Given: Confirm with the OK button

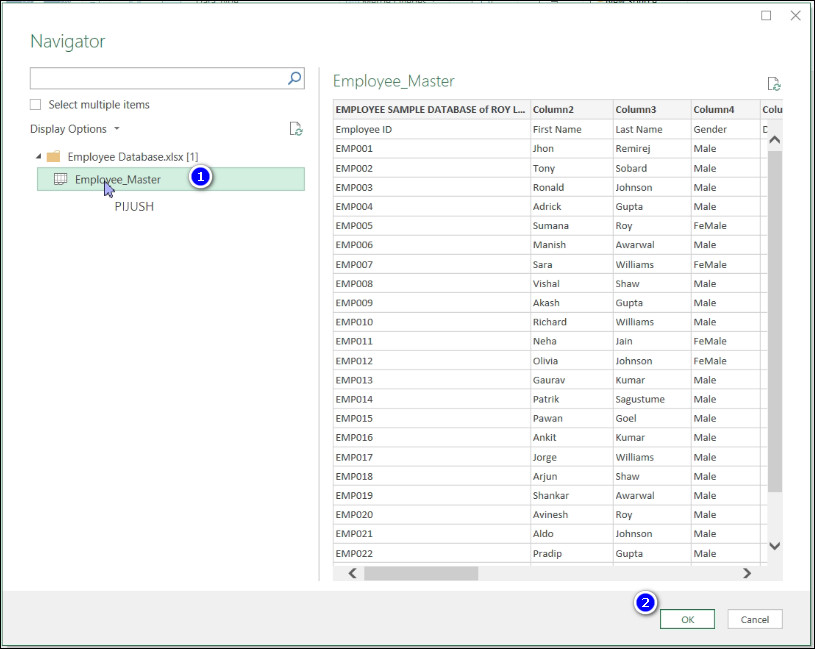Looking at the screenshot, I should 687,619.
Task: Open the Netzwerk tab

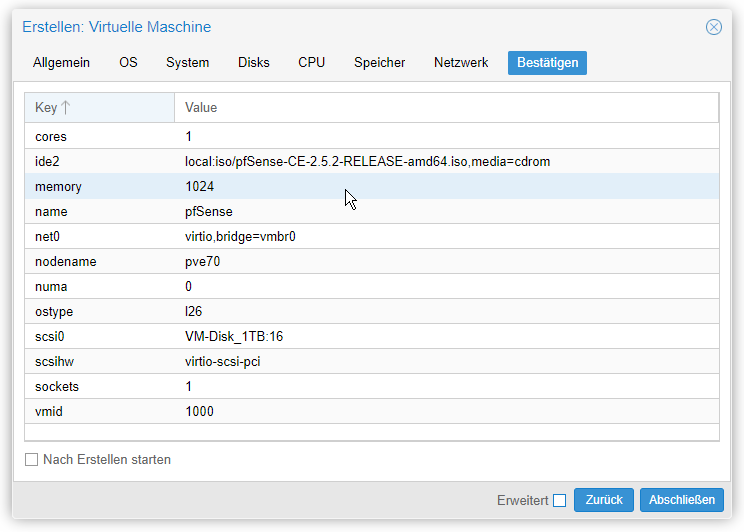Action: pyautogui.click(x=461, y=63)
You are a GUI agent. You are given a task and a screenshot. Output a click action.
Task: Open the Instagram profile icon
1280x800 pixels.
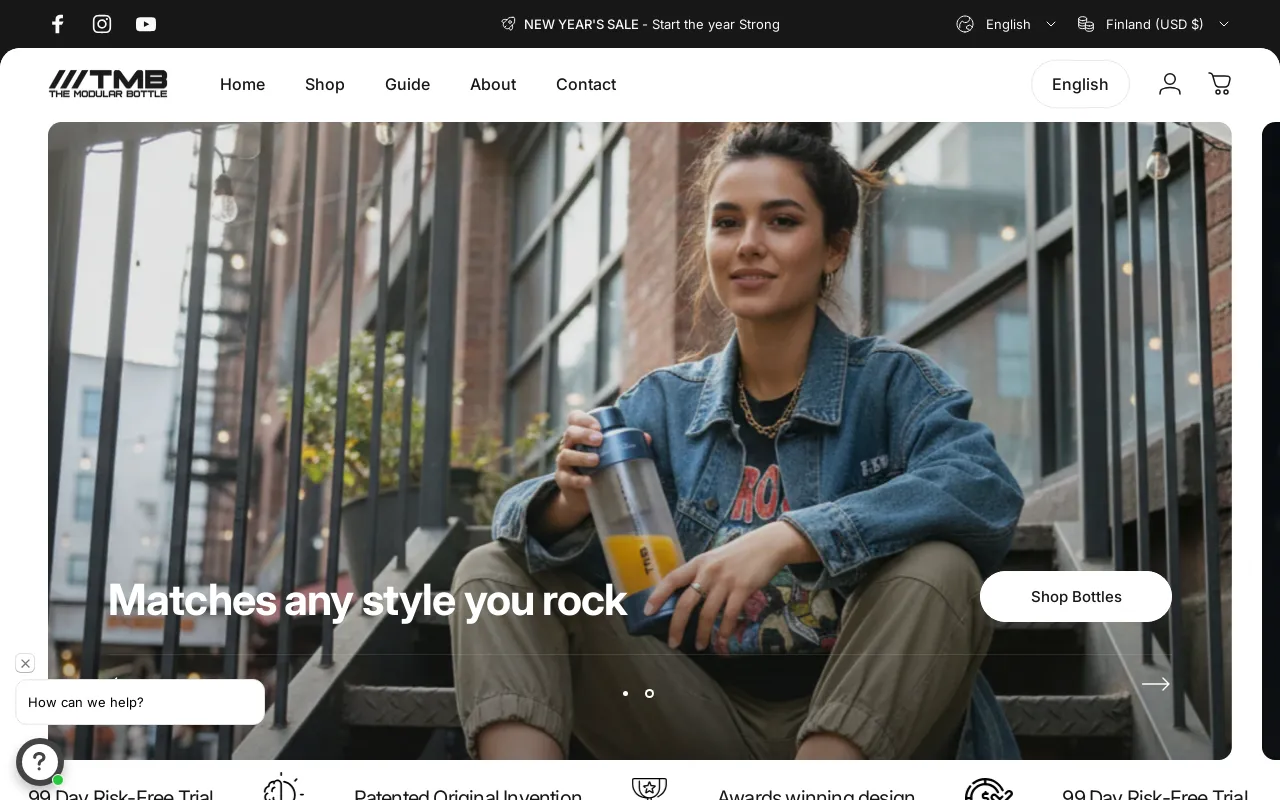tap(102, 24)
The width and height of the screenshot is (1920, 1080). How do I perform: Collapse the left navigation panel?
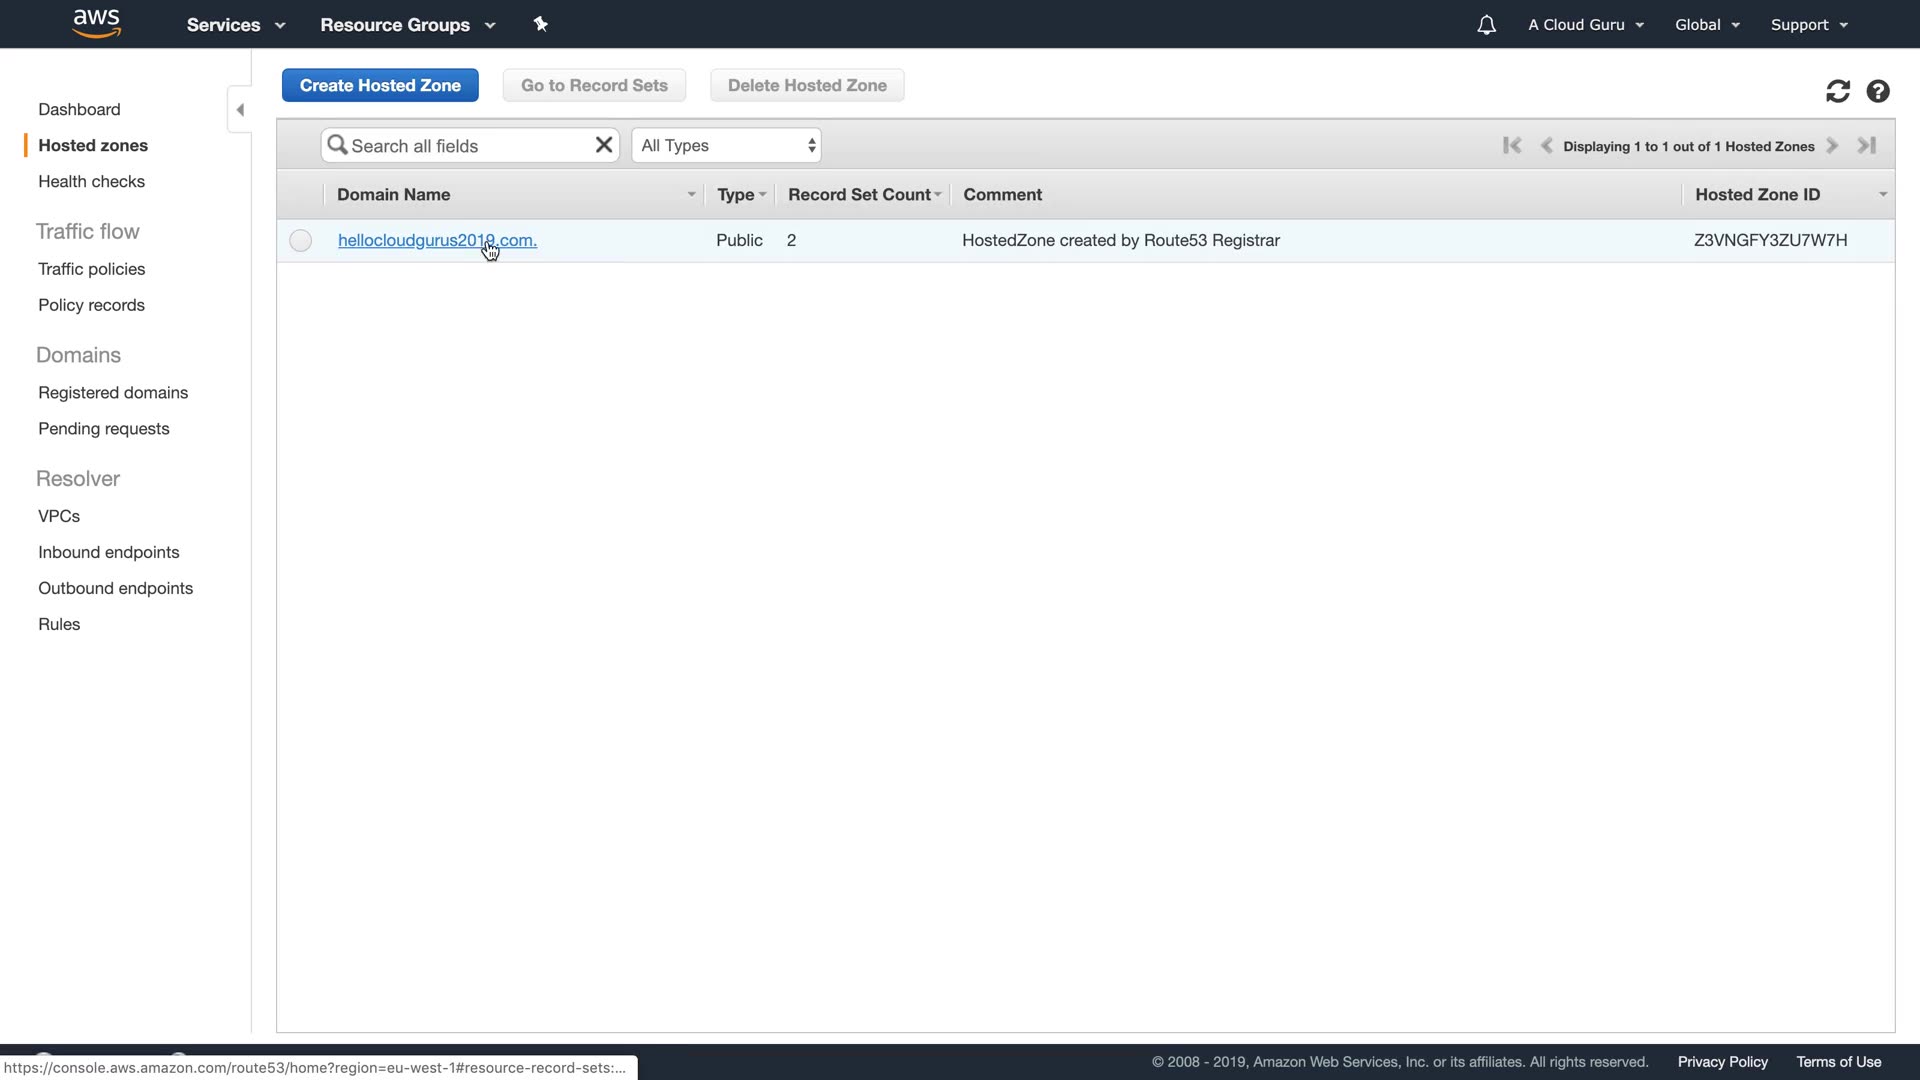240,110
+===+
#### WHAT THE TASK ASKS
Write out the listing above line for line, with the wording unchanged, and leave the pictures out.

#### SOLUTION BELOW
Given: Confirm with the OK button

Looking at the screenshot, I should 687,619.
Task: Open the Netzwerk tab

Action: pyautogui.click(x=461, y=63)
You are a GUI agent. You are given a task and a screenshot. Output a click action.
Task: Open the Instagram profile icon
1280x800 pixels.
tap(102, 24)
The width and height of the screenshot is (1920, 1080). How do I perform: Collapse the left navigation panel?
240,110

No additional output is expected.